#### Required work:
The reply should be the records repeated exactly, without any images.

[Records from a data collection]
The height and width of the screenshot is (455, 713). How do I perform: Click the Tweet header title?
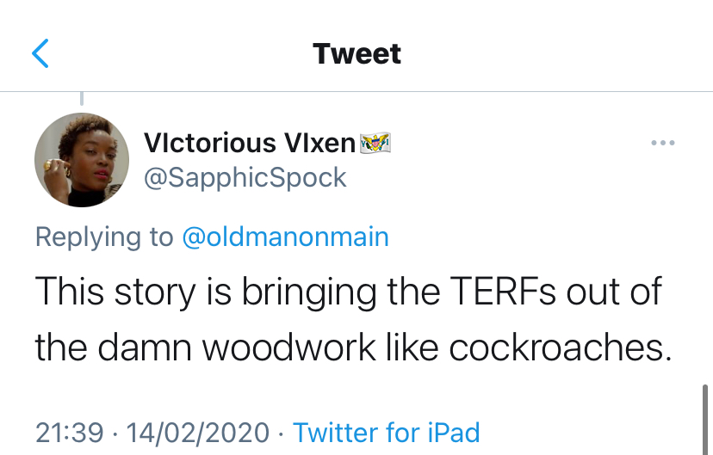(357, 53)
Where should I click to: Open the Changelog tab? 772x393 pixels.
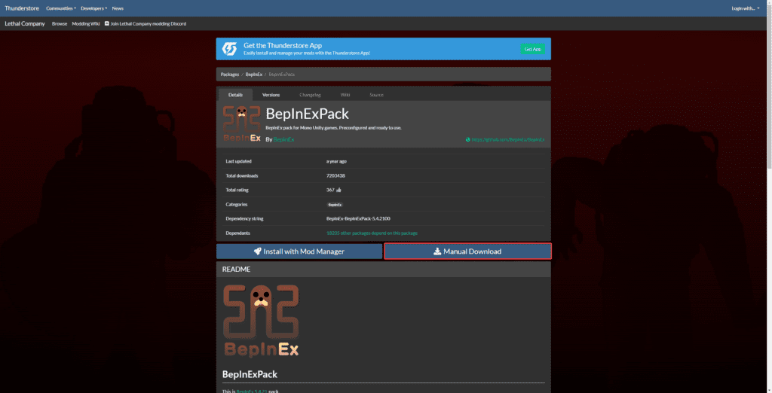coord(310,95)
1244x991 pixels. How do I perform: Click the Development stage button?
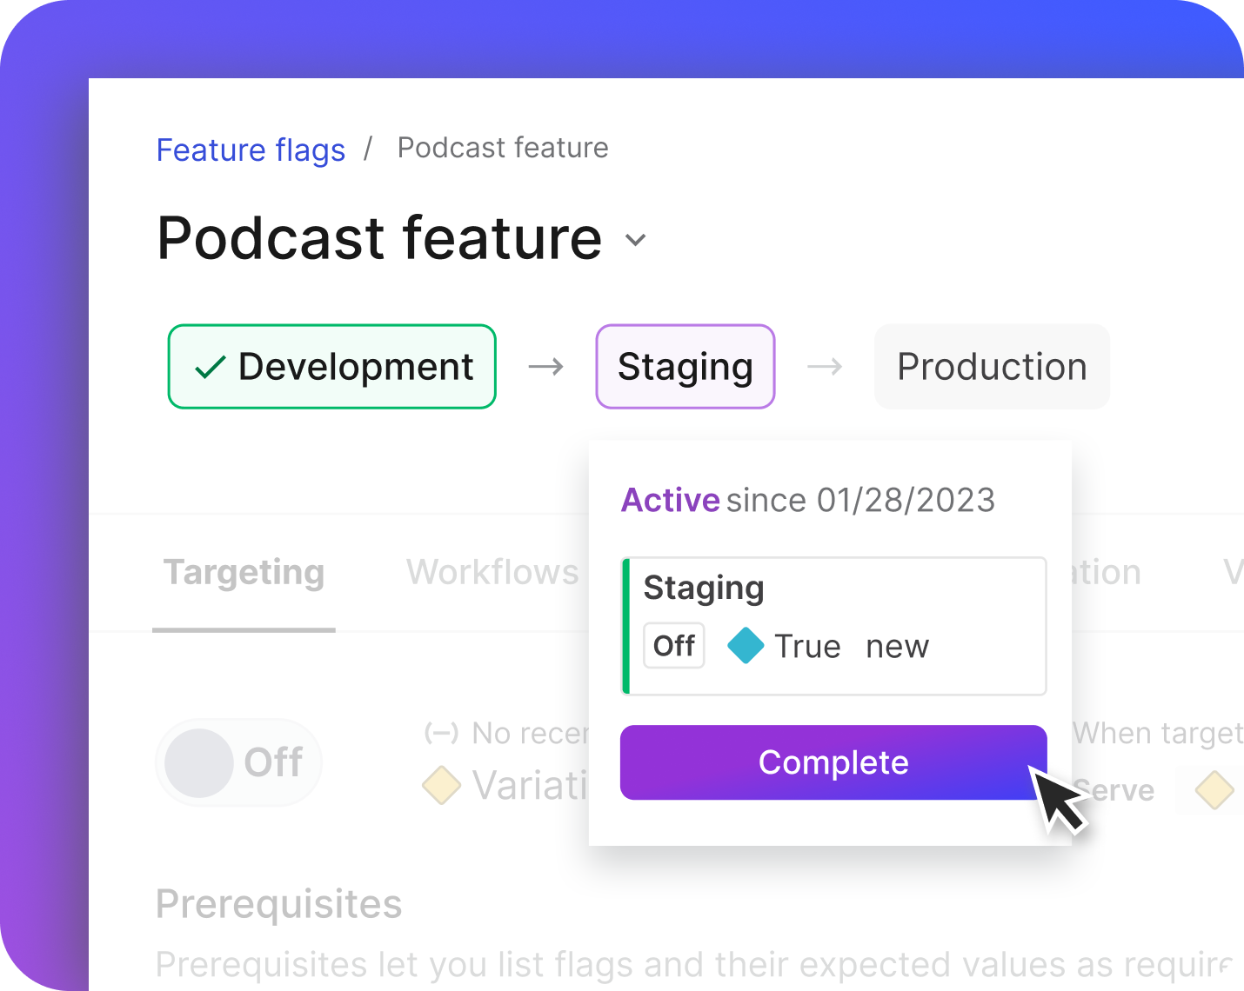tap(332, 367)
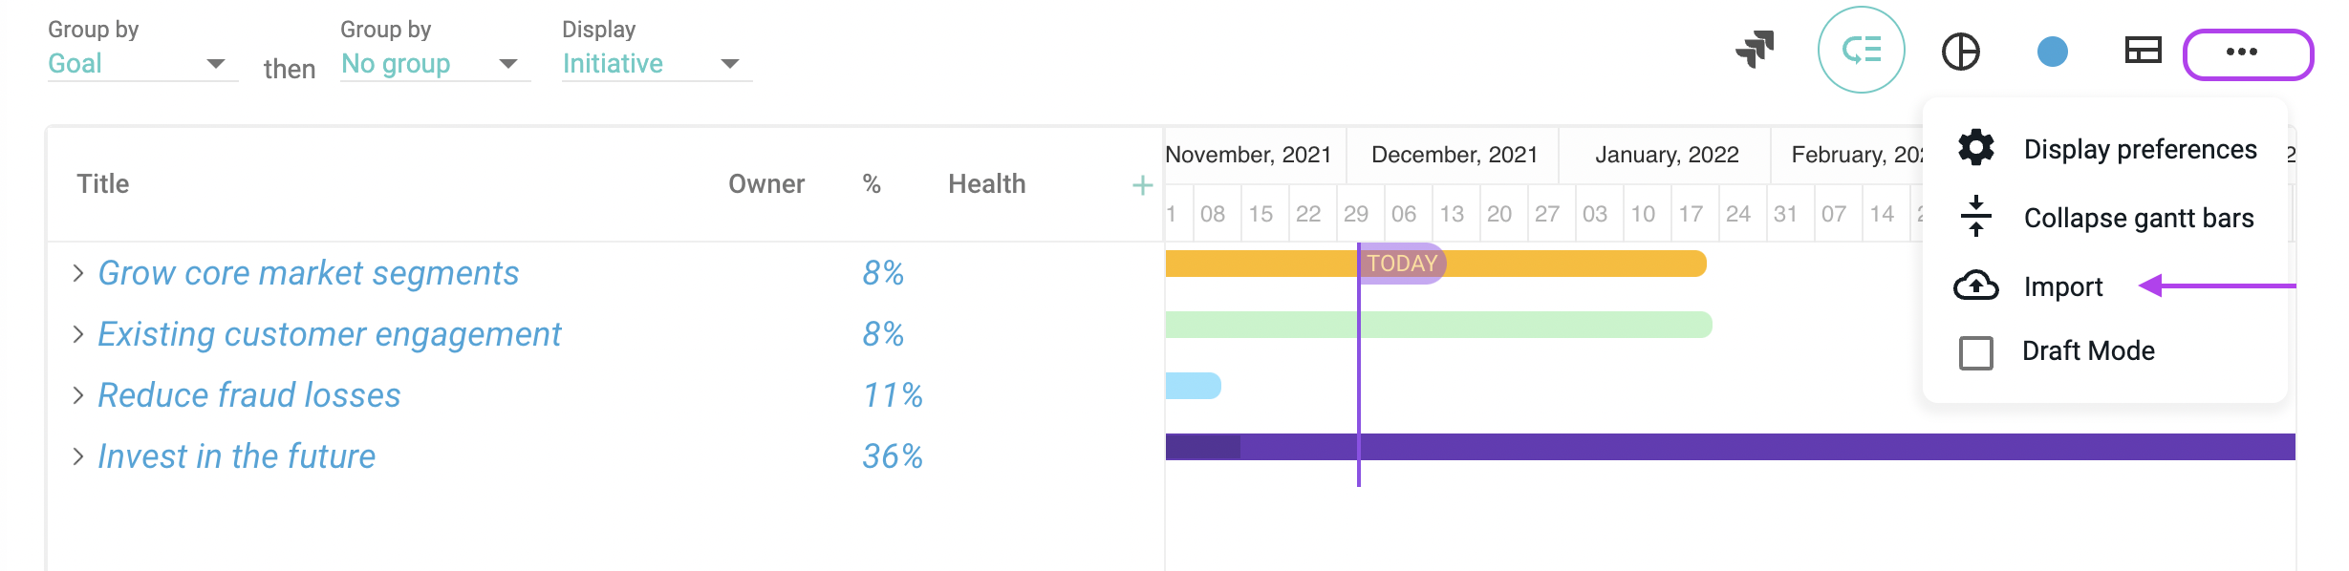The width and height of the screenshot is (2349, 571).
Task: Expand the Grow core market segments row
Action: [78, 273]
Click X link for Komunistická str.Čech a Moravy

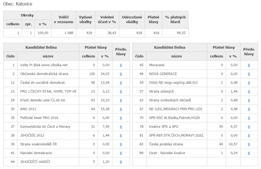tap(121, 127)
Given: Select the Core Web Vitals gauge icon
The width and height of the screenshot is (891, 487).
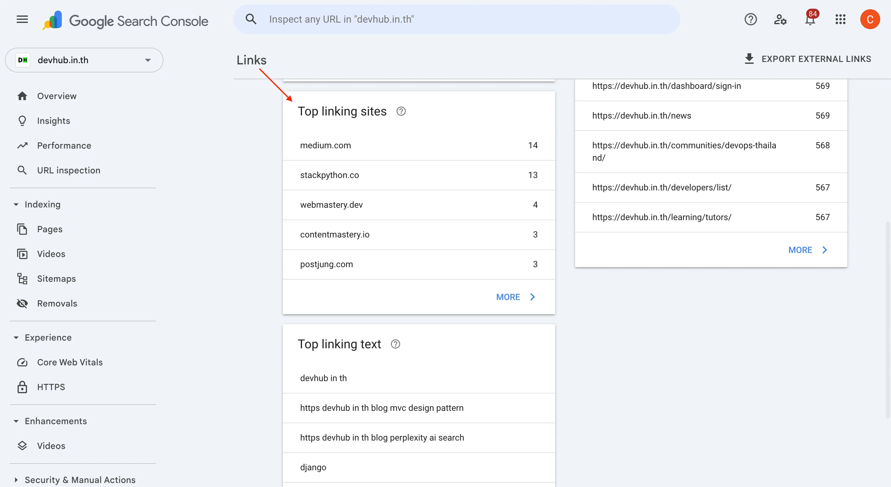Looking at the screenshot, I should (22, 362).
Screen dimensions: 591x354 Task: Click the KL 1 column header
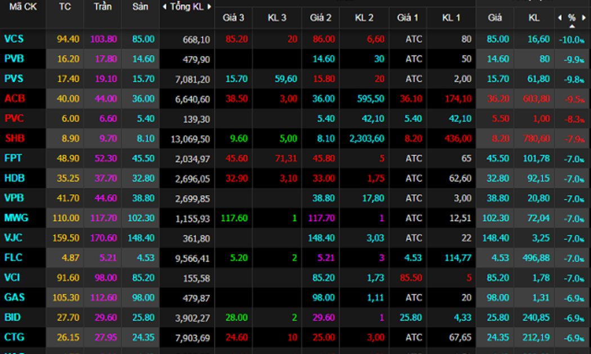[x=451, y=17]
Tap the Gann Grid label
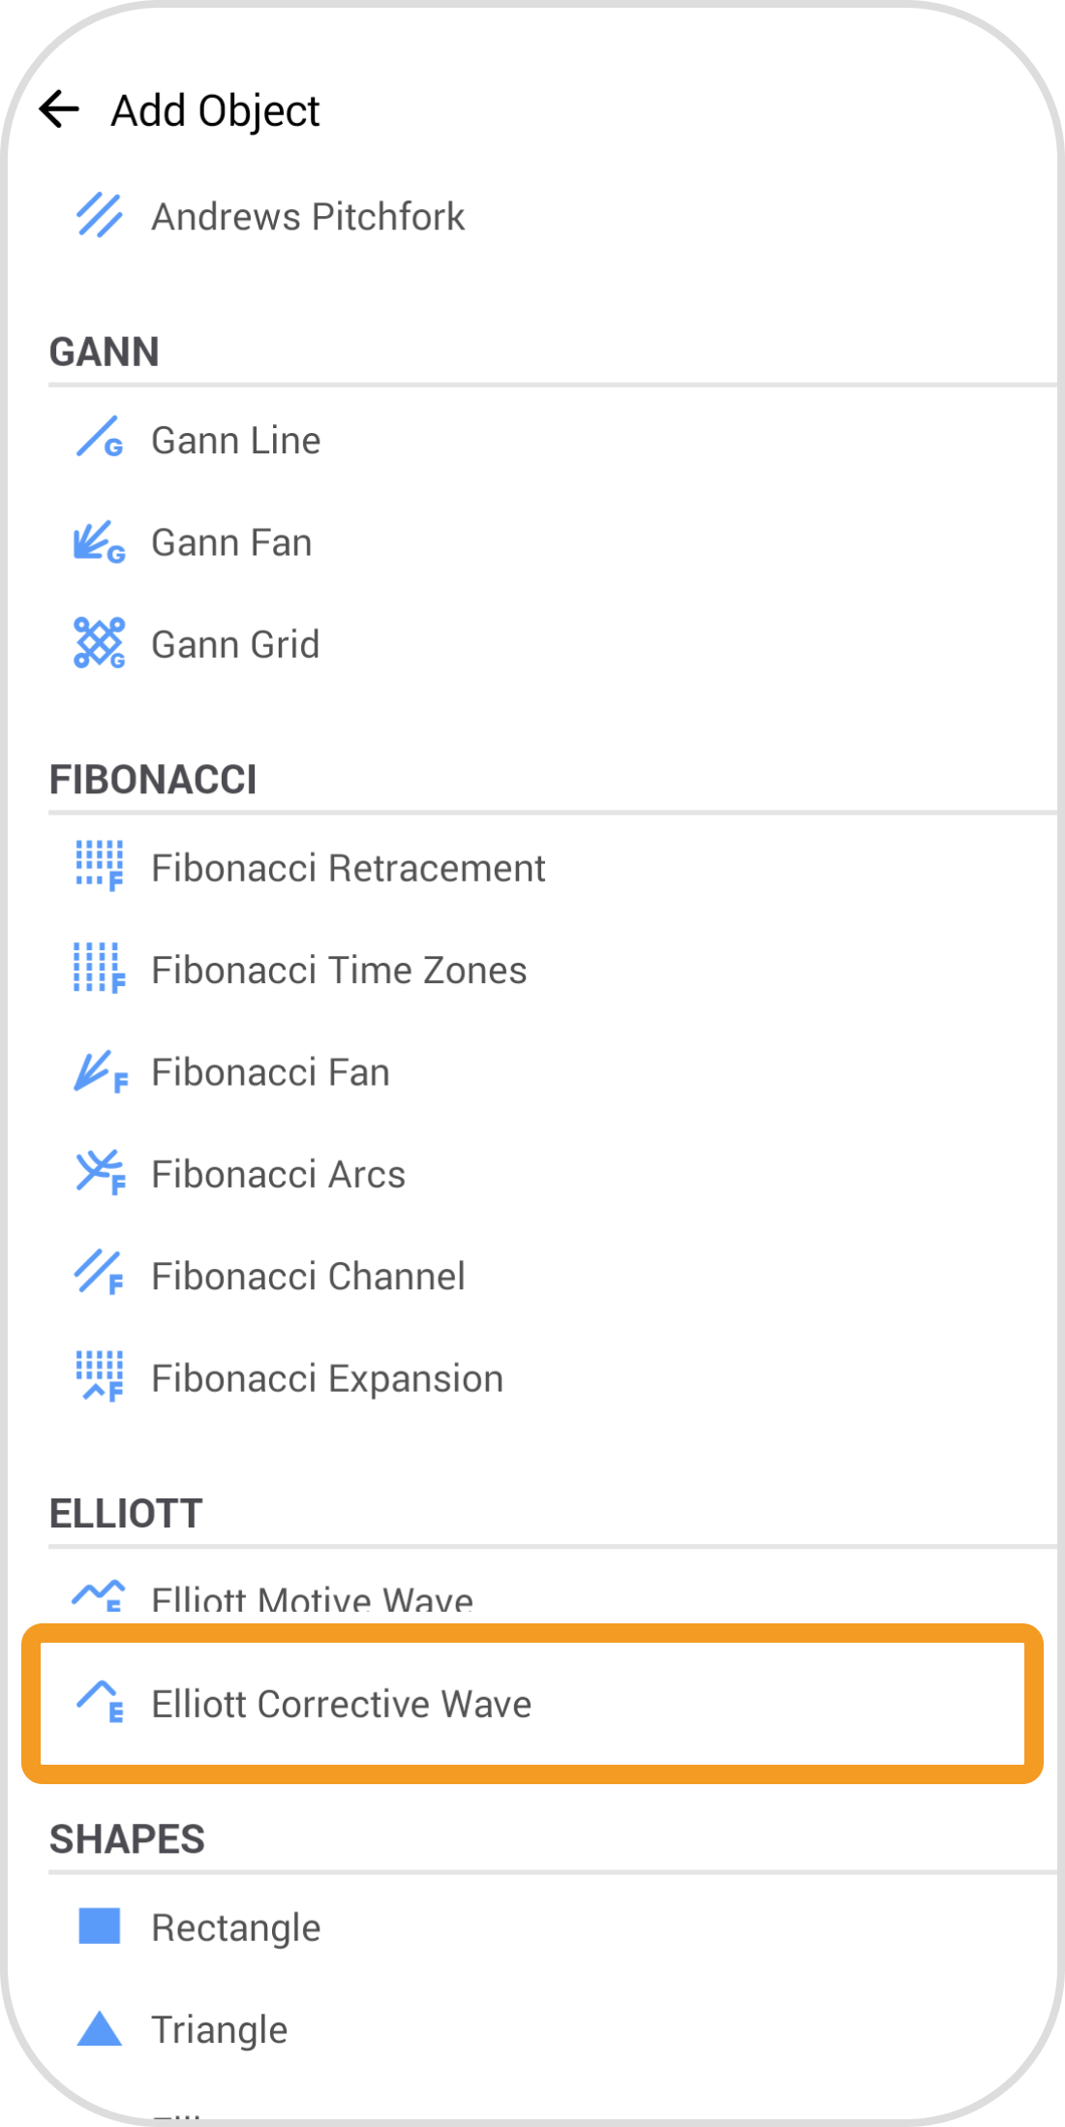 point(235,644)
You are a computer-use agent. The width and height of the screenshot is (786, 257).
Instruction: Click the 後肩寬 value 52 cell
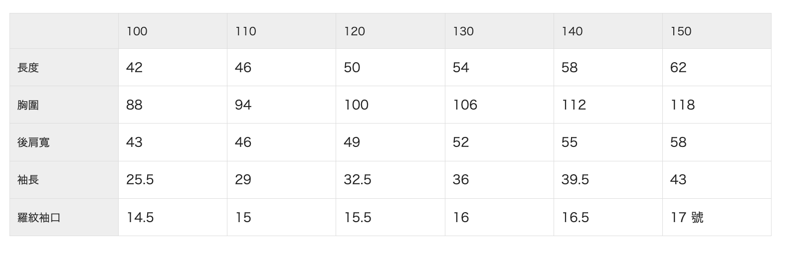[x=460, y=142]
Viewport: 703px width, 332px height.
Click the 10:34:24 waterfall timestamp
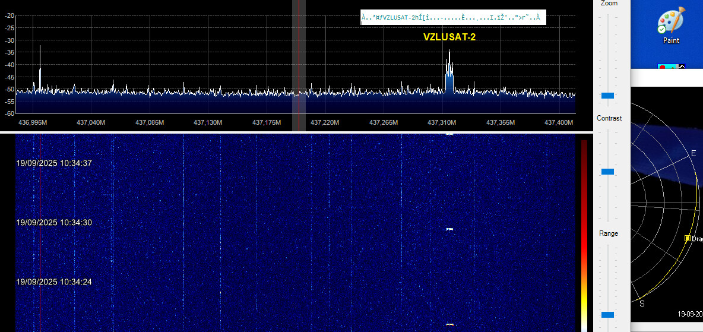[54, 282]
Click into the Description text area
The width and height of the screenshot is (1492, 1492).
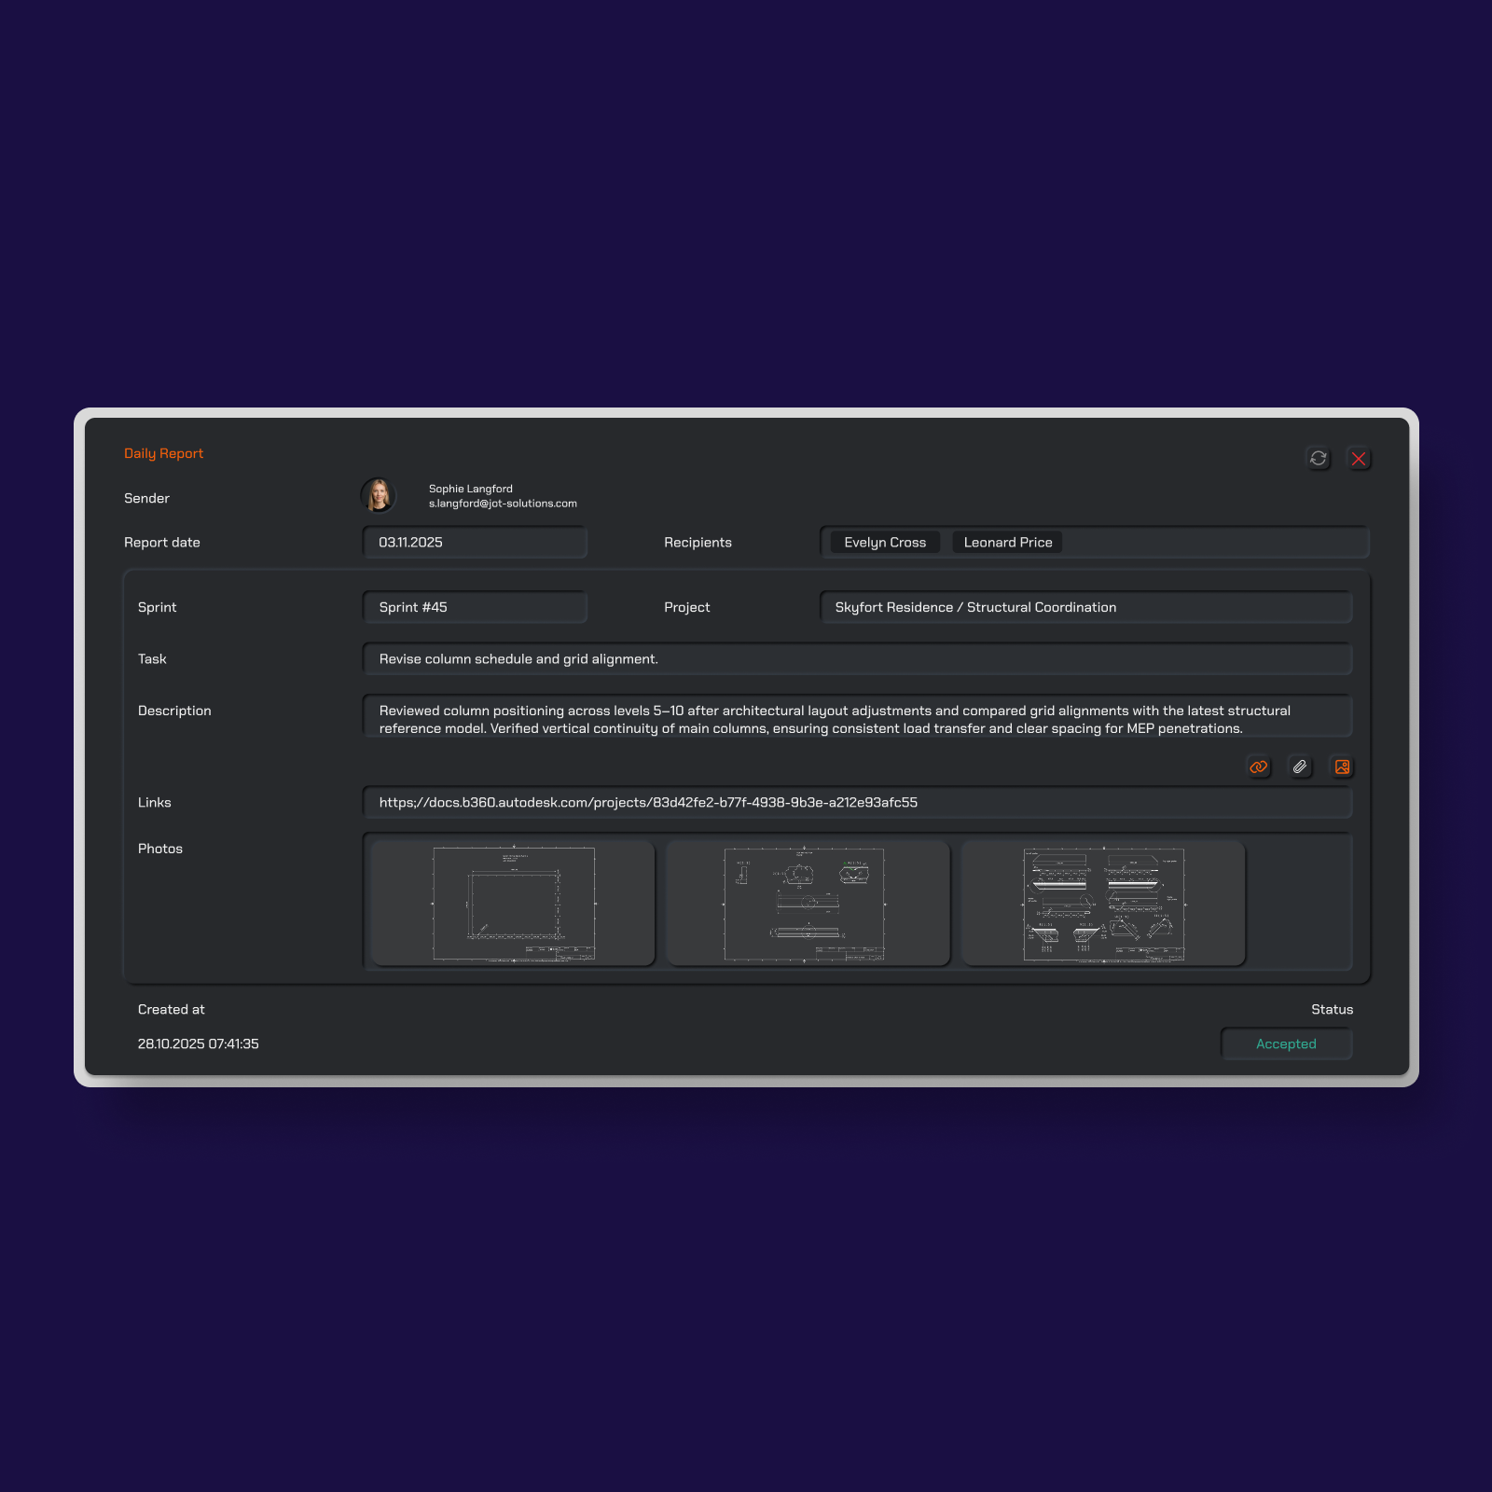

#### Answer to the problem:
The height and width of the screenshot is (455, 713). How do I perform: Click the Tweet header title?
(357, 53)
Where should I click to: Open the Changelog tab? 772x393 pixels.
coord(310,95)
1244x991 pixels. How do I perform: Click the Development stage button?
tap(332, 367)
The width and height of the screenshot is (2349, 571).
Task: Expand the Grow core market segments row
Action: [78, 273]
Click X link for Komunistická str.Čech a Moravy

tap(121, 127)
Given: Select the Core Web Vitals gauge icon
The width and height of the screenshot is (891, 487).
Looking at the screenshot, I should (22, 362).
Screen dimensions: 591x354 Task: Click the KL 1 column header
[x=451, y=17]
Tap the Gann Grid label
 point(235,644)
You are a computer-use agent. The width and height of the screenshot is (786, 257).
Instruction: Click the 後肩寬 value 52 cell
[x=460, y=142]
Viewport: 703px width, 332px height.
Click the 10:34:24 waterfall timestamp
[54, 282]
Click into the Description text area
The width and height of the screenshot is (1492, 1492).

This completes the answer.